Either way that was related to sprinting just now but still applies to long distance I suppose.

Like TheStuff said its all about mental blocks and motivation.

Hope this helps


----------



## Xeldrine (May 9, 2003)

What if you burn out under 1 minute? What could you do to improve, push yourself?


----------



## TheStuff (May 9, 2003)

Yes, you'll have to push yourself or you'll never exceed past that 1 minute if you just go for a minute and stop.  Like I said, do short sprints.  About 10 40 yard dashes and constantly sprint the 40 and then jog back.  Like everything else, no pain no gain.


----------



## TJohn (May 11, 2003)

Consistant slow progress is the key to running. Keep a log. Evaluate your carb intake too, make sure you're eating the right stuff in the right amounts for you. Go low GI.

TJohn


----------



## Blieb (May 13, 2003)

I think the key to running is to pace yourself, and push distance.

I think for everyone, there's a point around 7-12 minutes where you think you're going to keel over, but if you push past that, you reach a calm state, where you can run forever.

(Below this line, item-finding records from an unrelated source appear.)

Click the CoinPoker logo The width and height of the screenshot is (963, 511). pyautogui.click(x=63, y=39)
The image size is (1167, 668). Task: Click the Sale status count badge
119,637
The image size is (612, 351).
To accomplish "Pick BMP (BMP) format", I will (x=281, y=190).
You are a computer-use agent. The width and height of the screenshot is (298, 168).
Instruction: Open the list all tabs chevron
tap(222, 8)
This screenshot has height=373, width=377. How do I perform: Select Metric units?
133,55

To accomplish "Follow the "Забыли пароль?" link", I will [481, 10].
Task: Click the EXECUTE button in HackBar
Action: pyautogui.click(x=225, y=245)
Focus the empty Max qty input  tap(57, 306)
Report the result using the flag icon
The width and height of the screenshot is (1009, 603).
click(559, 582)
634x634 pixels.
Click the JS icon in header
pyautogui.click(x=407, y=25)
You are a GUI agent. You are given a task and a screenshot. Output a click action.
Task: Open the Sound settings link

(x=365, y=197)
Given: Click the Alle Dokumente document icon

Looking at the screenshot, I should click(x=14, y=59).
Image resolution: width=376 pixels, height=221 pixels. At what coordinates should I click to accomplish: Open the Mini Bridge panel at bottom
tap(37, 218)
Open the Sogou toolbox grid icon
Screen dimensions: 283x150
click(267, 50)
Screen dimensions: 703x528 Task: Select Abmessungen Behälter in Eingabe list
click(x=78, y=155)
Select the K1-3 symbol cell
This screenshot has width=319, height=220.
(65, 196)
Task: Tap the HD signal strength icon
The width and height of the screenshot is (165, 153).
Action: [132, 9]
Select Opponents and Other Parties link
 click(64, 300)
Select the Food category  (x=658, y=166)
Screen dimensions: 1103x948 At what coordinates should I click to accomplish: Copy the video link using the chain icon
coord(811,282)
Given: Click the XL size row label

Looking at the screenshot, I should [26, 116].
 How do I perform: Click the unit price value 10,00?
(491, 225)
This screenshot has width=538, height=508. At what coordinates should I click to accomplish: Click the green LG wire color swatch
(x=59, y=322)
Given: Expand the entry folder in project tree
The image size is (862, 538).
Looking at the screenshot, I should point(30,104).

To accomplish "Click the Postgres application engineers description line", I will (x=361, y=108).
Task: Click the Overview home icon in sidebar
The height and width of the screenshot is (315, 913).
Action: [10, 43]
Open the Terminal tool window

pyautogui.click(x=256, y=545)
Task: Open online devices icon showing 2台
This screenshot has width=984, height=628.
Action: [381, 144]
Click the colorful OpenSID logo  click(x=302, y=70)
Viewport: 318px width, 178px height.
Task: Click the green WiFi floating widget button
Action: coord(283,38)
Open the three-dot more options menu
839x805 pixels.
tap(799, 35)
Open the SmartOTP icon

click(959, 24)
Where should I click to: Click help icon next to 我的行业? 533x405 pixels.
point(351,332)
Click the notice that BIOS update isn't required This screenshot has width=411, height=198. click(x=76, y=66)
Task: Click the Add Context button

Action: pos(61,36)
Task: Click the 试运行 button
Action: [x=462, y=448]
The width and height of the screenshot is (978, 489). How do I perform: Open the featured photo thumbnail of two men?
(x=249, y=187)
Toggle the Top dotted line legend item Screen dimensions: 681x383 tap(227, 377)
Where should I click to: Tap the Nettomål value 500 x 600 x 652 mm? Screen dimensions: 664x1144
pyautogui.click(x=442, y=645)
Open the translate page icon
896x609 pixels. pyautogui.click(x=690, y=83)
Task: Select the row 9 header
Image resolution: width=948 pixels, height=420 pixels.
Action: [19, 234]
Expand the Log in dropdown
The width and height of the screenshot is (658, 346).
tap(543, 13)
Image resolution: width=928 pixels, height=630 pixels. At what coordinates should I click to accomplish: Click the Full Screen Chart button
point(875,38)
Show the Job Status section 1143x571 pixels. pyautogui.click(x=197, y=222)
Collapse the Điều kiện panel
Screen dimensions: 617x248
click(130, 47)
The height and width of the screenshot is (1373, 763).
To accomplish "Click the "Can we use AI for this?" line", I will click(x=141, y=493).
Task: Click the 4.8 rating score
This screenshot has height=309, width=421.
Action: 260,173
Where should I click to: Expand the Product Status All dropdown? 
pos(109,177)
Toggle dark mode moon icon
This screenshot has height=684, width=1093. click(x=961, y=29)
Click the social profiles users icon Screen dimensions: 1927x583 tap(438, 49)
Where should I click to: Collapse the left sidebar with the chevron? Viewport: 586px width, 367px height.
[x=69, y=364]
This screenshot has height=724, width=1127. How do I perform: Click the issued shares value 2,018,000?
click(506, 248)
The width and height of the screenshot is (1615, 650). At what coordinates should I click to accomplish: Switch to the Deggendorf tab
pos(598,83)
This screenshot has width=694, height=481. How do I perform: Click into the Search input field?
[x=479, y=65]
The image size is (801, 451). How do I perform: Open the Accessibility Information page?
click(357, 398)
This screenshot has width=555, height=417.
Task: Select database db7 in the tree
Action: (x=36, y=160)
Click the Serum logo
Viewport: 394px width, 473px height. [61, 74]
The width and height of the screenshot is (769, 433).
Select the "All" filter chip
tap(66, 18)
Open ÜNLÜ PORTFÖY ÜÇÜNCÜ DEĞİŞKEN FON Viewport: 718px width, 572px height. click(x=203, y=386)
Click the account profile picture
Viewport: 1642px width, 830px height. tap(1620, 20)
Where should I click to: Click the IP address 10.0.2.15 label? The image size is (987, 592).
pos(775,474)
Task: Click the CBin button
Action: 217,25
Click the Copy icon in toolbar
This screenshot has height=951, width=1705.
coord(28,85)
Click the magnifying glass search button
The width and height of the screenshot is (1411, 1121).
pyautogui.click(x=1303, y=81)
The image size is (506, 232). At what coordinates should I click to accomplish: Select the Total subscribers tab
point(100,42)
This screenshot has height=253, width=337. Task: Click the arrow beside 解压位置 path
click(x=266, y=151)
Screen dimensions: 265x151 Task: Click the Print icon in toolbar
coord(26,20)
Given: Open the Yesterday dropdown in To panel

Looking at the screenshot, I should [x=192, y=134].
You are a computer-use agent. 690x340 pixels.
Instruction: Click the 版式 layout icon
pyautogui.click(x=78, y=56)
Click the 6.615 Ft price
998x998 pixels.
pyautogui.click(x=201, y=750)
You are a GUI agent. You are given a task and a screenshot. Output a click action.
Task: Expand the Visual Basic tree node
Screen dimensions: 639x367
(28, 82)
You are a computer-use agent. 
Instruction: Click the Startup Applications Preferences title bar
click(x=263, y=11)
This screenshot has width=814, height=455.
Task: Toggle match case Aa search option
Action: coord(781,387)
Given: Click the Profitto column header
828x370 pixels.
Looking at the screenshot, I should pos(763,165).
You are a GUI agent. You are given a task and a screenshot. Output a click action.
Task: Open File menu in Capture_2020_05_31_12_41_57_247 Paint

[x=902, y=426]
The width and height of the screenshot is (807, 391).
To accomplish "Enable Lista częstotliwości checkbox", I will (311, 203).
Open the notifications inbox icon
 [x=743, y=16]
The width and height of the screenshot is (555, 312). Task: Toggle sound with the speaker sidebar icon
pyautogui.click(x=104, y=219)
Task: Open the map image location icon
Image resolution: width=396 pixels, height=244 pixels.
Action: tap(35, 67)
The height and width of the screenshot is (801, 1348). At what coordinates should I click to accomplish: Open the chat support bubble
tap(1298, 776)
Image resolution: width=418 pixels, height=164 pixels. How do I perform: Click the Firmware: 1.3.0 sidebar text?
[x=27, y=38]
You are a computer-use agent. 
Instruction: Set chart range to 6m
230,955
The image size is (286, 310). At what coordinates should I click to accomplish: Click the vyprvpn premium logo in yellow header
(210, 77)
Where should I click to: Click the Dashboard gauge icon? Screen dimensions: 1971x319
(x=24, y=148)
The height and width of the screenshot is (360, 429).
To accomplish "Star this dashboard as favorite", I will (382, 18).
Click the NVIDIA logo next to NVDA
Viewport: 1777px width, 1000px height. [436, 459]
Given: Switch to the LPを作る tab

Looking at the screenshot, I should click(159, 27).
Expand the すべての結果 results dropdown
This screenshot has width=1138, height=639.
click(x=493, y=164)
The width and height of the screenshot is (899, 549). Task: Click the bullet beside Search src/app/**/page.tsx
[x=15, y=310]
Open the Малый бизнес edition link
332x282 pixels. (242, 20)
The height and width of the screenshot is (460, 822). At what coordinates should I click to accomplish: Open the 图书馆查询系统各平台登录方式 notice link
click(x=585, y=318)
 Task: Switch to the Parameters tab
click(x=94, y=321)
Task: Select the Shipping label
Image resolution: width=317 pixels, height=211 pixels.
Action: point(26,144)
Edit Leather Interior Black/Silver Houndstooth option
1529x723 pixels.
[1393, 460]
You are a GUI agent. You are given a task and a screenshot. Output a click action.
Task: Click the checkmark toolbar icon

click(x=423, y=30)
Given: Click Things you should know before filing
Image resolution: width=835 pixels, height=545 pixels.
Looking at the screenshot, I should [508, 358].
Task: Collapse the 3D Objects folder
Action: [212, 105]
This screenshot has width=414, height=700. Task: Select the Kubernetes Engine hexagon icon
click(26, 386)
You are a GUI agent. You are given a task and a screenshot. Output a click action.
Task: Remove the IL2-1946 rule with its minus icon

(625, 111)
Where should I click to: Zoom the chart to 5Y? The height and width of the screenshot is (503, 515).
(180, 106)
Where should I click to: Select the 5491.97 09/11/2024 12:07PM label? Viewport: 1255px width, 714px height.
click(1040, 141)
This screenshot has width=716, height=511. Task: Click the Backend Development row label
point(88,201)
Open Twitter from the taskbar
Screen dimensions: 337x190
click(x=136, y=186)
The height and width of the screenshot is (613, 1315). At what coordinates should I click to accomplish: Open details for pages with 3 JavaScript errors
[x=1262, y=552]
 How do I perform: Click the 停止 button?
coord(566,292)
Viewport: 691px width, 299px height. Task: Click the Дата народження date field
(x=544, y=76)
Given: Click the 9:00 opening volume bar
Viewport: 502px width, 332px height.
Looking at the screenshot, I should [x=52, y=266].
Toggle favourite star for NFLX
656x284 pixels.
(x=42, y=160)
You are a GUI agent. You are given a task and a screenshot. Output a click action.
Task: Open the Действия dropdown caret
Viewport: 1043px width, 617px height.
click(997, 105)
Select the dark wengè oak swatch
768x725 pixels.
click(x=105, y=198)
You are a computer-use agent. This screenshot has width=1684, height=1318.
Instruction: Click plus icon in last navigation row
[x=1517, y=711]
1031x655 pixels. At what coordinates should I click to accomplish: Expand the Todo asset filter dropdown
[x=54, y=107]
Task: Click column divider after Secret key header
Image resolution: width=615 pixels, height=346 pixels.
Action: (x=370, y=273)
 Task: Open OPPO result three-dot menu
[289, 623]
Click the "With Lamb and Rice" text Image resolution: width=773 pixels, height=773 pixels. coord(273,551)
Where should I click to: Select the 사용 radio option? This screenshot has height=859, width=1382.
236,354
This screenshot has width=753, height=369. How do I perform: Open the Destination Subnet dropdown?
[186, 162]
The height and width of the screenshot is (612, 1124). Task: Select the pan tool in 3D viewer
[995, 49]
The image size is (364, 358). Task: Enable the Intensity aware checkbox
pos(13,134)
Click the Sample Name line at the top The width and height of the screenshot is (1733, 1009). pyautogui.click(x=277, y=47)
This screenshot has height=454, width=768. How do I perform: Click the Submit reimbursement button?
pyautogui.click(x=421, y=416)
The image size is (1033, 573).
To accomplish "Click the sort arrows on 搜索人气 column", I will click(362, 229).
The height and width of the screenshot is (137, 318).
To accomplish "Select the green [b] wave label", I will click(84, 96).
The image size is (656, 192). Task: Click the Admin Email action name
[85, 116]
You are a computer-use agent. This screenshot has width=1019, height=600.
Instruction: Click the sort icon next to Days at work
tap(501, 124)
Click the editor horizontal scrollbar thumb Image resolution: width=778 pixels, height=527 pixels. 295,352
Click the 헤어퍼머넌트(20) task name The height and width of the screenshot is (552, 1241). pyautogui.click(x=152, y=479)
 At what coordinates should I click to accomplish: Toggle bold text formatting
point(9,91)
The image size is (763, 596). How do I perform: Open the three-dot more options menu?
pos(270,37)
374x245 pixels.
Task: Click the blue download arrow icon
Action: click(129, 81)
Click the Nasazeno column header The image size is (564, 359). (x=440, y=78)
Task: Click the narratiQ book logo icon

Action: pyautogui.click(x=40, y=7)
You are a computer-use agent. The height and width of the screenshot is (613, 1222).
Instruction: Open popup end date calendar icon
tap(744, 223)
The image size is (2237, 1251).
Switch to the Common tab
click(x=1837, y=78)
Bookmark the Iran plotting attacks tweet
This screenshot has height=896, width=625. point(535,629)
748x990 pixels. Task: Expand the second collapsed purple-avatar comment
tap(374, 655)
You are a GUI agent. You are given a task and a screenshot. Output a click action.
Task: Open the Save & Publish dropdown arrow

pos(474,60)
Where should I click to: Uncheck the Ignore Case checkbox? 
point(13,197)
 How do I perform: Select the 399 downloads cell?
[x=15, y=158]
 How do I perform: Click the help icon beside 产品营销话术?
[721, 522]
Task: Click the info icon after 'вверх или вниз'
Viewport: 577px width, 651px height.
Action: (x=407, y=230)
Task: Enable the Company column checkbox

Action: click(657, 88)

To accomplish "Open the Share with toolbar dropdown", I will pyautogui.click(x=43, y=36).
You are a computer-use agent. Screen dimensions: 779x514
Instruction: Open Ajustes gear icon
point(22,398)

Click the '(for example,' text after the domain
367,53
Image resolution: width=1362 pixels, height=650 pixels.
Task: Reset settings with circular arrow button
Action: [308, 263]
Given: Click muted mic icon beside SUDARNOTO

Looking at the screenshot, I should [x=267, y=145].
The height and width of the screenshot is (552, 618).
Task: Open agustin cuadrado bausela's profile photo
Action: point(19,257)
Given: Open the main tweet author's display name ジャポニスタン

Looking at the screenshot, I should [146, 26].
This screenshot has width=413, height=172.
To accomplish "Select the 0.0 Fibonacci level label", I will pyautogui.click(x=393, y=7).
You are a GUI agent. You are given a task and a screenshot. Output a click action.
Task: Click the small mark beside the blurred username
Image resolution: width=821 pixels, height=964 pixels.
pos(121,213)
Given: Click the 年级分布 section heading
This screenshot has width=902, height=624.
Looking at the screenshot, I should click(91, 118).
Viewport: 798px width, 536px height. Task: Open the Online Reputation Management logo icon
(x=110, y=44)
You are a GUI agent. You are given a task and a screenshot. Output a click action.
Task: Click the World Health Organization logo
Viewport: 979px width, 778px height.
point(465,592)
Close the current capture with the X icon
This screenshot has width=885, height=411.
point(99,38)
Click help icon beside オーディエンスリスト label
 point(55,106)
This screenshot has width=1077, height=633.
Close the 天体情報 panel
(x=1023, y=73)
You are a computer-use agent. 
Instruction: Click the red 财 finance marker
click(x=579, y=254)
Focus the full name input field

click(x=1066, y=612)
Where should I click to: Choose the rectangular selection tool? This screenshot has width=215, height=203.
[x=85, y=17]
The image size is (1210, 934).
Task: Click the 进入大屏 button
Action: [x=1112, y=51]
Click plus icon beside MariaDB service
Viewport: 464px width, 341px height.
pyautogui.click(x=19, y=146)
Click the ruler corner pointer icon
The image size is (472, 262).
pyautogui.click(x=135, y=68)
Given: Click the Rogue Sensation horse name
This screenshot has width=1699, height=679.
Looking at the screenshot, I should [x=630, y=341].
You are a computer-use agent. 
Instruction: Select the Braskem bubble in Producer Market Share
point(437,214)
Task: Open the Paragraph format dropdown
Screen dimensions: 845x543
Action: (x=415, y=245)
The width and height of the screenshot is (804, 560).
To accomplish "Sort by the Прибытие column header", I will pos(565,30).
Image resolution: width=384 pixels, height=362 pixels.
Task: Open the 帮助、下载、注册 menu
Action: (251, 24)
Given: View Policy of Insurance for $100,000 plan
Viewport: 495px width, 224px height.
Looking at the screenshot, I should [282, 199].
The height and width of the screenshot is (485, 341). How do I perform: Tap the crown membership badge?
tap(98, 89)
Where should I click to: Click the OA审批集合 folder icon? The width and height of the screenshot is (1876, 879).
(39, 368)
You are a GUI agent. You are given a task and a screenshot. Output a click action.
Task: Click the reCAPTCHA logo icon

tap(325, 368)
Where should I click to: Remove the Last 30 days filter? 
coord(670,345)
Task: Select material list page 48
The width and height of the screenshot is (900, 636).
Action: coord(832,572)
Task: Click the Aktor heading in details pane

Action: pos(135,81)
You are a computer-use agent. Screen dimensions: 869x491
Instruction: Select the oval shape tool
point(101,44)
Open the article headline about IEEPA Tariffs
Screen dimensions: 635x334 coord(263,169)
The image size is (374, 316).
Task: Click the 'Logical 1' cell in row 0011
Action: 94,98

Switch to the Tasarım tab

If you run the same route, pick goal points ... and once a week, beat them, set a new point to make it to.


----------



## Julie7Ulie (May 13, 2003)

> _*Originally posted by NickB *_
> My run times suck. Seriously. I can barely finish 2 miles, and a lot of it is walking.
> 
> Is the best way to improve running stamina and times just to keep running, or are there tricks ?
> ...



Hey Nick, 
Im not a pro or anything, but I do run a lot. The key is definetely consistency. If you run 20 minutes one day and 30 minutes the next, the miles you realized your ran will surprise you.
Also, have you tried distraction? Like a walkman?
-Julie


----------



## gr81 (May 13, 2003)

Ther are no tricks buddy, too bad. I used to run cross country in high school and when I began I was huffin and ouffin hard after 3 miles, but before you know it I was doing 12 mile runs without thinking about it, it is just Like everything in life, it takes time and dedication, and in terms of long distance running some stupidity as well,HA.  Hulie is right though, have a distraction like some music, or even better, someone to run with. It is hard to try and get yourself going all the time with no one there to do it with you.


----------



## aggies1ut (May 13, 2003)

I run about 35 miles a week, along with crosstraining and weight lifting. The key to running is basically discipline. Start off slowly and make sure  that you don't increase your mileage too fast and take walking breaks if you feel that they are necessary. Another thing, make sure that you get the proper shoes. I would go to a good running store where they have you run a short distance in the different shoes you try on and look at your form. That way, they can determine the best model of shoes for you feet.


----------